[Data entries]
■ ■ ■ ■ ■ ■ ■

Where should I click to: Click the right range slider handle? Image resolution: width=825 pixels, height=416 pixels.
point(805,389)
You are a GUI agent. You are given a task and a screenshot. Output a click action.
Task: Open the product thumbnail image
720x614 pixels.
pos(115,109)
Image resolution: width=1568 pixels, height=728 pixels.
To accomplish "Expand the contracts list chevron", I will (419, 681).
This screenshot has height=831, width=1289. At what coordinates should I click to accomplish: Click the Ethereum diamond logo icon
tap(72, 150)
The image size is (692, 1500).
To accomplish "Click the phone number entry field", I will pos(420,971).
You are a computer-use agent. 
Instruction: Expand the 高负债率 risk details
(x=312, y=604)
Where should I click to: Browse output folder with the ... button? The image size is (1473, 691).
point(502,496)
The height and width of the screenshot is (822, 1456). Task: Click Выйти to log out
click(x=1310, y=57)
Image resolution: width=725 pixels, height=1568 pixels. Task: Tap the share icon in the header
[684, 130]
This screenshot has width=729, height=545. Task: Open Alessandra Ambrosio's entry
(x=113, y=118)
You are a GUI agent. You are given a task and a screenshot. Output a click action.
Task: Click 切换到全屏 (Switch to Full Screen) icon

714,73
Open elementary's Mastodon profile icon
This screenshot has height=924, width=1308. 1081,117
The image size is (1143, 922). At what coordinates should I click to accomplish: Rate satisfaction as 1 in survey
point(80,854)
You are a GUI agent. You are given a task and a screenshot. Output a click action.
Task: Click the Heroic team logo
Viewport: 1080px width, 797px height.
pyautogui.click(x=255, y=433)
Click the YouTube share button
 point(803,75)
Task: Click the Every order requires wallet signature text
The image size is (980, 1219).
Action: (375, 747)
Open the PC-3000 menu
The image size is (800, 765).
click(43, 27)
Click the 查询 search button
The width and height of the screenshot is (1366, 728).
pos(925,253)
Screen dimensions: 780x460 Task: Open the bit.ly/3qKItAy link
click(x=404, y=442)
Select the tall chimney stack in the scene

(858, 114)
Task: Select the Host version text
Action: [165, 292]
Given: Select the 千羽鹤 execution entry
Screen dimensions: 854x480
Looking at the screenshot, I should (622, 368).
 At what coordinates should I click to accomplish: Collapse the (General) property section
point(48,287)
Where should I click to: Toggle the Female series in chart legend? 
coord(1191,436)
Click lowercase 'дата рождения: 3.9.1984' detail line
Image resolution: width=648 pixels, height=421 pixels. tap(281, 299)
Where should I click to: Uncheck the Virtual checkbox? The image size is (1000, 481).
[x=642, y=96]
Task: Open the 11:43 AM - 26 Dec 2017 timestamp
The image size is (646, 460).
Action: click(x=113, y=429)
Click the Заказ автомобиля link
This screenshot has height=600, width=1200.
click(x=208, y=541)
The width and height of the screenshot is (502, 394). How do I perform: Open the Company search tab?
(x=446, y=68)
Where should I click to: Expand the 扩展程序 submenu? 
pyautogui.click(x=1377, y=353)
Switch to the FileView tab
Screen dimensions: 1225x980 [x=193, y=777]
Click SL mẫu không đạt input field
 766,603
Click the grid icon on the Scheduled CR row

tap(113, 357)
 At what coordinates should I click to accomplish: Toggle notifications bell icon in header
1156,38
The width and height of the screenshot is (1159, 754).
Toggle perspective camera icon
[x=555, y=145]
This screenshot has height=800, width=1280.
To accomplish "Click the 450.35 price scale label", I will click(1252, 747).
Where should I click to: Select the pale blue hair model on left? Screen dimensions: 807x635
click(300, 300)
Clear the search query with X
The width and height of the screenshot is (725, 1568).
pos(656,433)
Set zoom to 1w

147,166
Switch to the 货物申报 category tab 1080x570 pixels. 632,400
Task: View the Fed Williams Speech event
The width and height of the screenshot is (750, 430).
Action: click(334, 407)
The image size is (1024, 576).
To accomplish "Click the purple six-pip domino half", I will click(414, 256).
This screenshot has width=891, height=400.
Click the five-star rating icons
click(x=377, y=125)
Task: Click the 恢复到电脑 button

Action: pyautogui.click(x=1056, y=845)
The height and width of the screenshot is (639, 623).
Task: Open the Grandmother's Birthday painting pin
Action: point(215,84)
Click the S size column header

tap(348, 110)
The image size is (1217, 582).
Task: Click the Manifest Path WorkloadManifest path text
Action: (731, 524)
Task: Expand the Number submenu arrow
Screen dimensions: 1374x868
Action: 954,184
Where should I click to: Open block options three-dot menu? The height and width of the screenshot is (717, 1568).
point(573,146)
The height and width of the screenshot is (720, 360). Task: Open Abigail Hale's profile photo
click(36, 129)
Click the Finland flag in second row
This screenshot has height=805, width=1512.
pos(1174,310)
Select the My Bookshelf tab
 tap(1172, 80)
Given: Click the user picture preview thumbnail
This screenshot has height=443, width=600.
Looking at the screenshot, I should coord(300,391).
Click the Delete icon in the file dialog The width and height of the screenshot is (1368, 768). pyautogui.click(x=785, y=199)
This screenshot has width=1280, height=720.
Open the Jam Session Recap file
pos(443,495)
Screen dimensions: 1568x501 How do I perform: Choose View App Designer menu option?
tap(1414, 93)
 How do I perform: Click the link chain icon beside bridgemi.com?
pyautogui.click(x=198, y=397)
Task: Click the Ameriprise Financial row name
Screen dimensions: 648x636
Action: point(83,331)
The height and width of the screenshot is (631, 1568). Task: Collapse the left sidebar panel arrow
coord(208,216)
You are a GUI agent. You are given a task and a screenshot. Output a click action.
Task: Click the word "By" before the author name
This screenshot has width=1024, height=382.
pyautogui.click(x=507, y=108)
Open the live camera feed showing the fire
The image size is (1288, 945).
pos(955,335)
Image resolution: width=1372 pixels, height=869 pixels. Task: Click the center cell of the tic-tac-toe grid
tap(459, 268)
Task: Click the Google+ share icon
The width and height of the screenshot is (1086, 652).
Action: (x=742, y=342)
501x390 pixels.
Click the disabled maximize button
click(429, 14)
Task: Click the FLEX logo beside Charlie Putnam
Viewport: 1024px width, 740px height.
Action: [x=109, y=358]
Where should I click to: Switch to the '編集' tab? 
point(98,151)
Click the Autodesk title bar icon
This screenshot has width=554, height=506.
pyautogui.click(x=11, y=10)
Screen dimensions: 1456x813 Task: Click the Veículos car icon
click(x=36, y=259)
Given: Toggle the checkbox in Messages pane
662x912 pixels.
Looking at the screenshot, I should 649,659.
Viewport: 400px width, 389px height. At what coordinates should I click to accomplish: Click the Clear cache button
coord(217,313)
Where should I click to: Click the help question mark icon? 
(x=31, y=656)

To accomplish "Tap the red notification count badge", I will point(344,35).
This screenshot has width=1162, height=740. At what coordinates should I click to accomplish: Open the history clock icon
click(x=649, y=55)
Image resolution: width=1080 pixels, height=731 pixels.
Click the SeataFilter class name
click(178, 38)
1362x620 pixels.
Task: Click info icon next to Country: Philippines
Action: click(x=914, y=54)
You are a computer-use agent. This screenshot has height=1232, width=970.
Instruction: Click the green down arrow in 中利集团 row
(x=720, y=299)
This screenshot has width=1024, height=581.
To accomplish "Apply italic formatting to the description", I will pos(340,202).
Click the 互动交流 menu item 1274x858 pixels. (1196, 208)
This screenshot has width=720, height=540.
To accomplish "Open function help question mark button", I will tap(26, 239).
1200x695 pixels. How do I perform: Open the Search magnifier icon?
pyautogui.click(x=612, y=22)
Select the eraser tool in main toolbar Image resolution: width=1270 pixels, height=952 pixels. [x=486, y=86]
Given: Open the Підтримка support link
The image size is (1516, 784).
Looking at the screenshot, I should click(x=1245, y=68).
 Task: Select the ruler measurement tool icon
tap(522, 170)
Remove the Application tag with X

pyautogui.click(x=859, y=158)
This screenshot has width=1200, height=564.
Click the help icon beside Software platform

■ ■ ■ ■ ■ ■ ■

Problem details: Please repeat the records so that each one reads exactly as it does above.

Written reply:
Where should I click to: Click the right range slider handle? Image resolution: width=825 pixels, height=416 pixels.
point(805,389)
You are a GUI agent. You are given a task and a screenshot. Output a click action.
Task: Open the product thumbnail image
720x614 pixels.
pos(115,109)
Image resolution: width=1568 pixels, height=728 pixels.
To accomplish "Expand the contracts list chevron", I will (419, 681).
This screenshot has height=831, width=1289. At what coordinates should I click to accomplish: Click the Ethereum diamond logo icon
tap(72, 150)
The image size is (692, 1500).
To accomplish "Click the phone number entry field", I will pos(420,971).
You are a computer-use agent. 
Instruction: Expand the 高负债率 risk details
(x=312, y=604)
Where should I click to: Browse output folder with the ... button? The image size is (1473, 691).
point(502,496)
The height and width of the screenshot is (822, 1456). Task: Click Выйти to log out
click(x=1310, y=57)
Image resolution: width=725 pixels, height=1568 pixels. Task: Tap the share icon in the header
[684, 130]
This screenshot has width=729, height=545. Task: Open Alessandra Ambrosio's entry
(x=113, y=118)
You are a GUI agent. You are given a task and a screenshot. Output a click action.
Task: Click 切换到全屏 (Switch to Full Screen) icon

714,73
Open elementary's Mastodon profile icon
This screenshot has height=924, width=1308. 1081,117
The image size is (1143, 922). At what coordinates should I click to accomplish: Rate satisfaction as 1 in survey
point(80,854)
You are a GUI agent. You are given a task and a screenshot. Output a click action.
Task: Click the Heroic team logo
Viewport: 1080px width, 797px height.
pyautogui.click(x=255, y=433)
Click the YouTube share button
 point(803,75)
Task: Click the Every order requires wallet signature text
The image size is (980, 1219).
Action: (375, 747)
Open the PC-3000 menu
The image size is (800, 765).
click(43, 27)
Click the 查询 search button
The width and height of the screenshot is (1366, 728).
pos(925,253)
Screen dimensions: 780x460 Task: Open the bit.ly/3qKItAy link
click(x=404, y=442)
Select the tall chimney stack in the scene

(858, 114)
Task: Select the Host version text
Action: [165, 292]
Given: Select the 千羽鹤 execution entry
Screen dimensions: 854x480
Looking at the screenshot, I should (622, 368).
 At what coordinates should I click to accomplish: Collapse the (General) property section
point(48,287)
Where should I click to: Toggle the Female series in chart legend? 
coord(1191,436)
Click lowercase 'дата рождения: 3.9.1984' detail line
Image resolution: width=648 pixels, height=421 pixels. tap(281, 299)
Where should I click to: Uncheck the Virtual checkbox? The image size is (1000, 481).
[x=642, y=96]
Task: Open the 11:43 AM - 26 Dec 2017 timestamp
The image size is (646, 460).
Action: click(x=113, y=429)
Click the Заказ автомобиля link
This screenshot has height=600, width=1200.
click(x=208, y=541)
The width and height of the screenshot is (502, 394). How do I perform: Open the Company search tab?
(x=446, y=68)
Where should I click to: Expand the 扩展程序 submenu? 
pyautogui.click(x=1377, y=353)
Switch to the FileView tab
Screen dimensions: 1225x980 [x=193, y=777]
Click SL mẫu không đạt input field
 766,603
Click the grid icon on the Scheduled CR row

tap(113, 357)
 At what coordinates should I click to accomplish: Toggle notifications bell icon in header
1156,38
The width and height of the screenshot is (1159, 754).
Toggle perspective camera icon
[x=555, y=145]
This screenshot has height=800, width=1280.
To accomplish "Click the 450.35 price scale label", I will click(1252, 747).
Where should I click to: Select the pale blue hair model on left? Screen dimensions: 807x635
click(300, 300)
Clear the search query with X
The width and height of the screenshot is (725, 1568).
pos(656,433)
Set zoom to 1w

147,166
Switch to the 货物申报 category tab 1080x570 pixels. 632,400
Task: View the Fed Williams Speech event
The width and height of the screenshot is (750, 430).
Action: click(334, 407)
The image size is (1024, 576).
To accomplish "Click the purple six-pip domino half", I will click(414, 256).
This screenshot has width=891, height=400.
Click the five-star rating icons
click(x=377, y=125)
Task: Click the 恢复到电脑 button

Action: pyautogui.click(x=1056, y=845)
The height and width of the screenshot is (639, 623).
Task: Open the Grandmother's Birthday painting pin
Action: point(215,84)
Click the S size column header

tap(348, 110)
The image size is (1217, 582).
Task: Click the Manifest Path WorkloadManifest path text
Action: (731, 524)
Task: Expand the Number submenu arrow
Screen dimensions: 1374x868
Action: 954,184
Where should I click to: Open block options three-dot menu? The height and width of the screenshot is (717, 1568).
point(573,146)
The height and width of the screenshot is (720, 360). Task: Open Abigail Hale's profile photo
click(36, 129)
Click the Finland flag in second row
This screenshot has height=805, width=1512.
pos(1174,310)
Select the My Bookshelf tab
 tap(1172, 80)
Given: Click the user picture preview thumbnail
This screenshot has height=443, width=600.
Looking at the screenshot, I should coord(300,391).
Click the Delete icon in the file dialog The width and height of the screenshot is (1368, 768). pyautogui.click(x=785, y=199)
This screenshot has width=1280, height=720.
Open the Jam Session Recap file
pos(443,495)
Screen dimensions: 1568x501 How do I perform: Choose View App Designer menu option?
tap(1414, 93)
 How do I perform: Click the link chain icon beside bridgemi.com?
pyautogui.click(x=198, y=397)
Task: Click the Ameriprise Financial row name
Screen dimensions: 648x636
Action: point(83,331)
The height and width of the screenshot is (631, 1568). Task: Collapse the left sidebar panel arrow
coord(208,216)
You are a GUI agent. You are given a task and a screenshot. Output a click action.
Task: Click the word "By" before the author name
This screenshot has width=1024, height=382.
pyautogui.click(x=507, y=108)
Open the live camera feed showing the fire
The image size is (1288, 945).
pos(955,335)
Image resolution: width=1372 pixels, height=869 pixels. Task: Click the center cell of the tic-tac-toe grid
tap(459, 268)
Task: Click the Google+ share icon
The width and height of the screenshot is (1086, 652).
Action: (x=742, y=342)
501x390 pixels.
Click the disabled maximize button
click(429, 14)
Task: Click the FLEX logo beside Charlie Putnam
Viewport: 1024px width, 740px height.
Action: [x=109, y=358]
Where should I click to: Switch to the '編集' tab? 
point(98,151)
Click the Autodesk title bar icon
This screenshot has width=554, height=506.
pyautogui.click(x=11, y=10)
Screen dimensions: 1456x813 Task: Click the Veículos car icon
click(x=36, y=259)
Given: Toggle the checkbox in Messages pane
662x912 pixels.
Looking at the screenshot, I should 649,659.
Viewport: 400px width, 389px height. At what coordinates should I click to accomplish: Click the Clear cache button
coord(217,313)
Where should I click to: Click the help question mark icon? 
(x=31, y=656)

To accomplish "Tap the red notification count badge", I will point(344,35).
This screenshot has width=1162, height=740. At what coordinates should I click to accomplish: Open the history clock icon
click(x=649, y=55)
Image resolution: width=1080 pixels, height=731 pixels.
Click the SeataFilter class name
click(178, 38)
1362x620 pixels.
Task: Click info icon next to Country: Philippines
Action: click(x=914, y=54)
You are a computer-use agent. This screenshot has height=1232, width=970.
Instruction: Click the green down arrow in 中利集团 row
(x=720, y=299)
This screenshot has width=1024, height=581.
To accomplish "Apply italic formatting to the description", I will pos(340,202).
Click the 互动交流 menu item 1274x858 pixels. (1196, 208)
This screenshot has width=720, height=540.
To accomplish "Open function help question mark button", I will tap(26, 239).
1200x695 pixels. How do I perform: Open the Search magnifier icon?
pyautogui.click(x=612, y=22)
Select the eraser tool in main toolbar Image resolution: width=1270 pixels, height=952 pixels. [x=486, y=86]
Given: Open the Підтримка support link
The image size is (1516, 784).
Looking at the screenshot, I should click(x=1245, y=68).
 Task: Select the ruler measurement tool icon
tap(522, 170)
Remove the Application tag with X

pyautogui.click(x=859, y=158)
This screenshot has width=1200, height=564.
Click the help icon beside Software platform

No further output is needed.